A major barrier to virological cure in hiv infection is the persistence of virus in cellular reservoirs. The size of the pool of resting CD4+ T cells latently infected with HIV was analyzed in 26 patients who had received highly active antiretroviral therapy (HAART) for a mean of 20-21 months and whose plasma HIV RNA was less than 50 copies/mL. Fourteen of the patients also received IL-2 intravenously or subcutaneously in doses of 3-18 million units daily for five days with intervals between treatment of at least eight weeks. These 14 patients had received a mean of 10 such cycles over 39 months. Although the study was not randomized, the two groups appeared similar at baseline.
Using a quantitative micro-co-culture method whose limit of detection was 0.032 infectious units per million cells (IUPM), the median IUPM in patients receiving HAART + IL-2 was 0.032, while it was 0.440 in those receiving HAART alone (P = 0.01). In assays examining as many as 20 million resting CD4+ T cells, infectious virus was detectable in all the patients receiving HAART alone, but was undetectable (IUPM < 0.032) in six (42%) of the 14 IL-2 recipients.
When cells from the six IL-2 recipients with undetectable replication competent virus in this assay were examined in an assay of up to 330 million resting CD4+ T cells, the median IUPM was 0.0069 and no infectious virus could be detected in three of the six. A repeat of this high-input assay 4-5.5 months later also failed to detect infectious virus in these three, despite the fact that a small fraction continued to contain proviral DNA (10-98 copies per million cells).
Excisional lymph node biopsy was performed on two of the patients in whom replication competent virus could not be detected in peripheral blood cells in the high-input assays. Despite culture of 40-50 million cells highly enriched for CD4+ T cells and macrophages, replication competent virus was not detected. Once again, however, a small proportion of cells contained proviral DNA.
Comment by Stan Deresinski, MD, FACP
Several recent studies have demonstrated the persistence of latently infected CD4+ cells in patients receiving HAART for prolonged periods and in whom virus was not detectable in plasma. These findings have led to a discounting of the notion that HAART could lead to viral eradication. In fact, recent analyses have suggested that the decay half-life of these latently infected cells is such that 10-40 years of HAART would be required before viral eradication could be anticipated.
IL-2 administration to patients not receiving antiretroviral therapy commonly induces a transient burst of viral replication, probably as a consequence of the release of pro-inflammatory cytokines, such as TNF-a. The latter interacts with NFkB, which in turn is transported to the cell nucleus and upregulates HIV replication after interaction with the viral LTR. Thus, it is theorized that IL-2 may be capable of contributing to the elimination of latently infected cells as a result of their activation.

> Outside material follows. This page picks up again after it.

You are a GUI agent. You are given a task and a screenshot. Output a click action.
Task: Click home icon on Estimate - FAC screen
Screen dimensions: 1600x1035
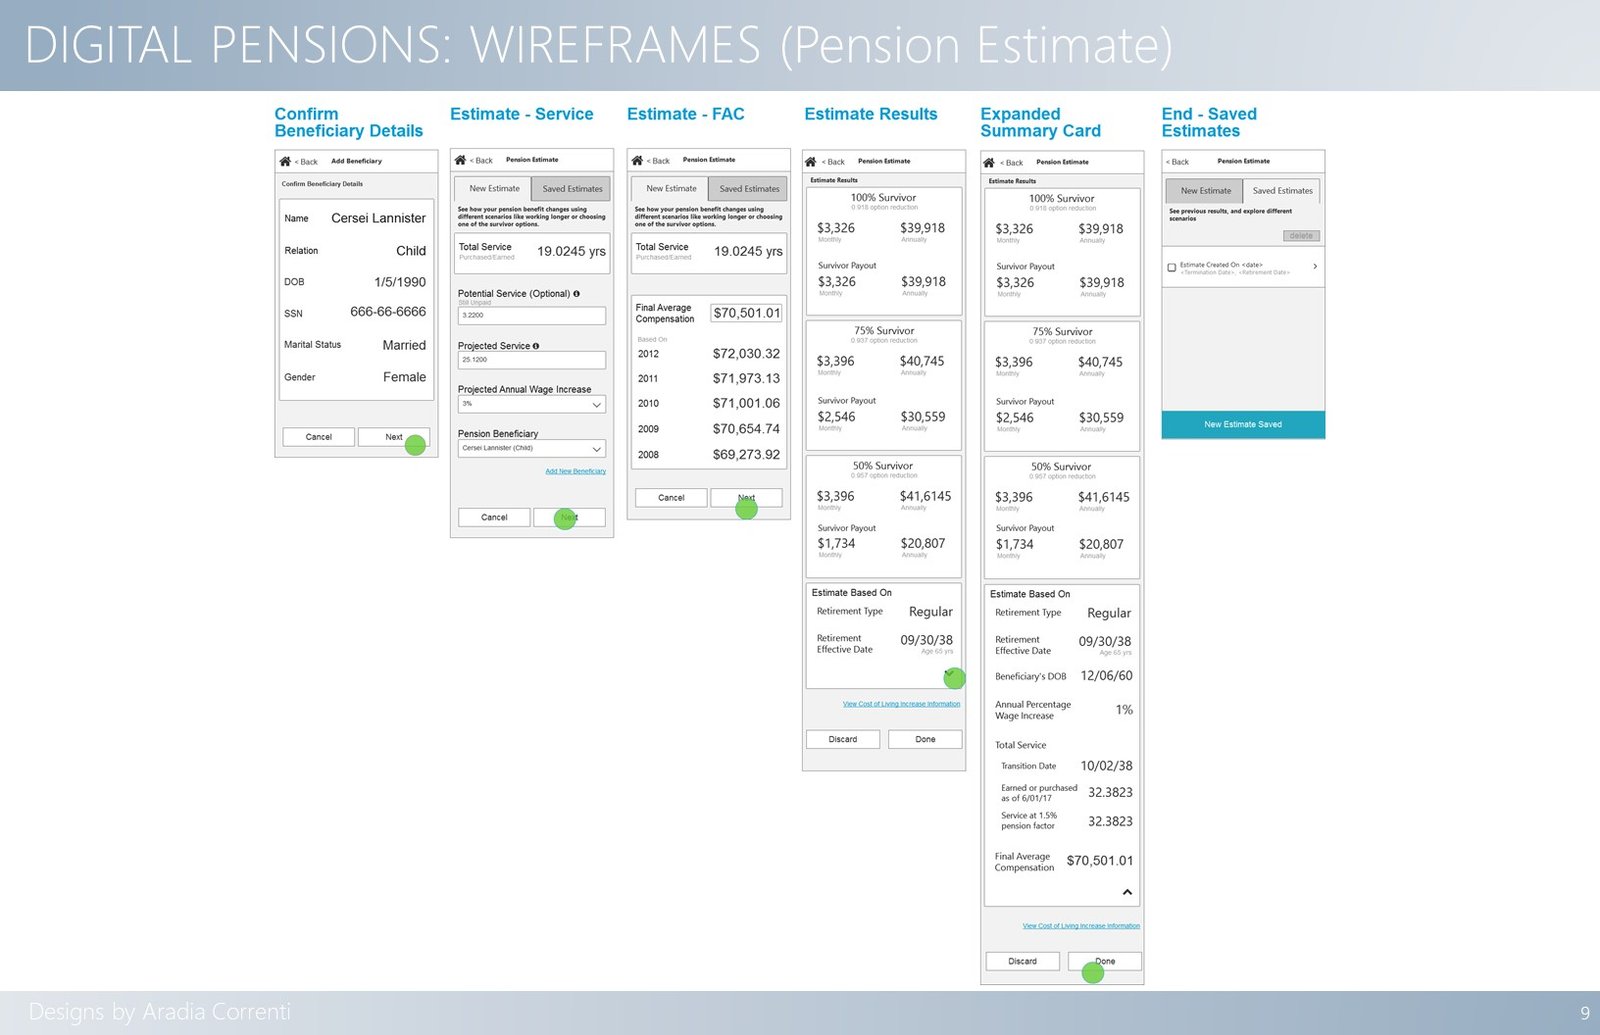pyautogui.click(x=637, y=160)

Increased viral replication may lead directly to cell death or may increase the cell’s vulnerability to the immune system by increasing viral antigen display to immune cells whose competence may have been enhanced by IL-2 administration. GM-CSF may play a similar role in macrophages. The use of therapeutic vaccination in this setting has been recommended as another means to achieve this end. The recent observation of lack of viral resurgence after treatment discontinuation in a few patients whose effective HAART was repeatedly interrupted has been interpreted to suggest that viral control was the consequence of "self-immunization."
Chun and colleagues acknowledge a number of drawbacks in their study, chief of which is the lack of randomization. Nonetheless, their observation is intriguing. However, to know what it means will require a simple maneuver—stopping HAART with careful subsequent observation. It may be desirable, however, to assay for virus in other cellular reservoirs in the patients in whom replication competent virus could not be detected prior to discontinuation of therapy. v
Necrotizing Fasciitis After Varicella: An Association with Ibuprofen Use?
abstract & commentary
Synopsis: A case-control study found an association between ibuprofen use and the development of necrotizing fasciitis in children with varicella.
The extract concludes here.